Ucciso dai randagi: Asl e veterinari dovranno risarcire

Ucciso dai randagi: Asl e veterinari dovranno risarcire
La Asl dovrà risarcire e così pure i tre veterinari dipendenti. La Cassazione non sospende il versamento alle parti civili di "ingenti somme", per la morte di un bambino, sbranato dai cani a Scicli nel 2009, e per le lesioni ad altre persone, tutte morse da cani randagi. Nè la Asl nè i veterinari hanno dimostrato un danno irreparabile sui loro patrimoni.

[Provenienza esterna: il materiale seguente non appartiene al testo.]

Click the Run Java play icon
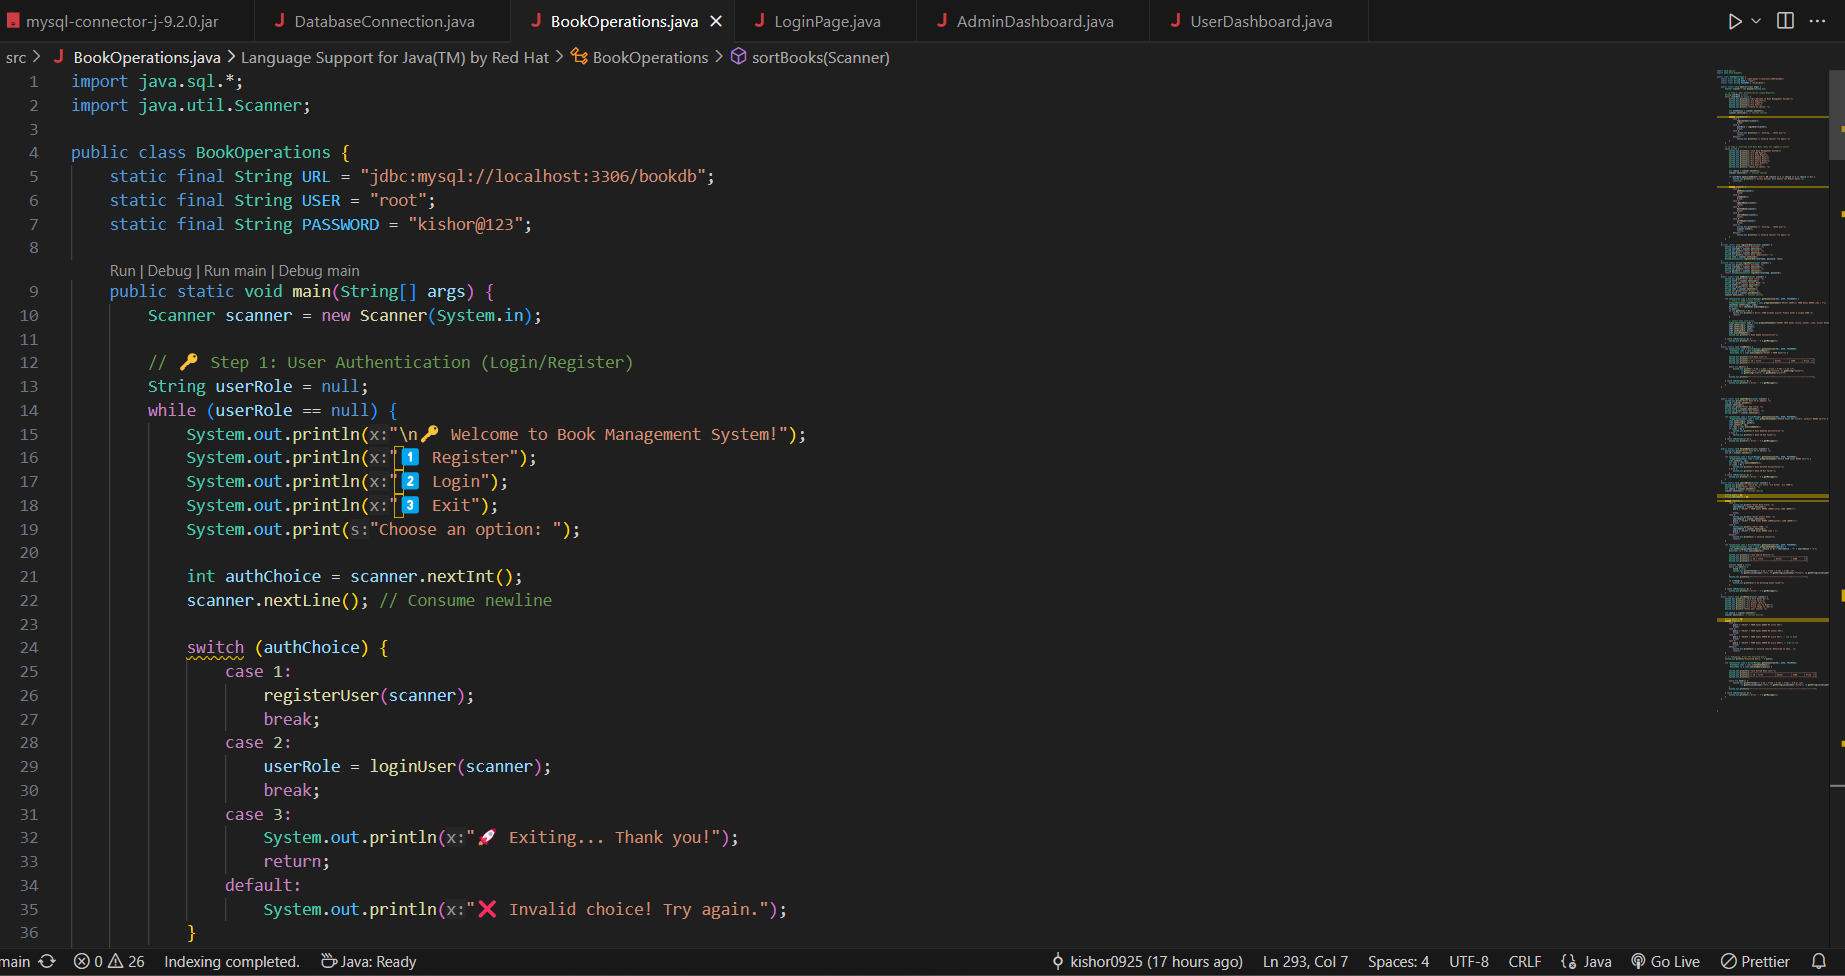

La  quarta sezione penale della Cassazione non ha sospeso la condanna al risarcimento. La Asl deve versare le somme stabilite dalla Corte di Appello di Catania: "ingenti somme di denaro" a titolo di provvisionale (anticipo di risarcimento), in favore delle parti civili. E così pure i tre veterinari dipendenti. Questo il verdetto dell'ordinanza depositata ieri dalla Suprema Corte.

La vicenda- L'azienda sanitaria provinciale aveva presentato ricorso contro la decisione in Appello, ma la Cassazione ha confermato pagamento del dovuto ( ex articolo 612 del Codice di Procedura Penale) oltre agli interessi legali e alle spese processuali. La vicenda processuale attiene alla responsabilità colposa riconosciuta dalla Corte territoriale nei confronti dei veterinari dipendenti per la morte di un bambino sbranato, nel 2009,  a Scicli da cani randagi e per le lesioni riportate dalle altre parti civili, in conseguenza di cani randagi morsicatori. La Asl, ricorrrendo, aveva chiesto la sospensione dell'esecuzione della condanna civile; analoghi ricorsi erano stati presentati dai tre medici veterinari dipendenti dell'Azienda provinciale, coinvolti  nella vicenda.

Condizioni per la sospensione del risarcimento- La sospensione può essere decisa dalla Corte di Cassazione, senza contradditorio, una prassi che nel caso in questione non ha ribaltato il verdetto in Appello. L'Ordinanza depositata ieri, spiega che ai fini dell'accoglimento della richiesta di sospensione della condanna civile, la Asl ( e così i veterinari ricorrenti) avrebbe dovuto fornire la prova di una futura insolvenza- cioè dell'impossibilità concreta a risarcire-  oppure dimostrare "il pericolo di un danno grave e irreparabile" di tipo patrimoniale, derivante dall'esecuzione della condanna, cioè dal pagamento di una somma "spropositata" di denaro, tale da compromettere "in modo estremamente rilevante il patrimonio dell'obbligato". E anche in questo caso la Asl avrebbe dovuto dare prova di una grave compromissione patrimoniale.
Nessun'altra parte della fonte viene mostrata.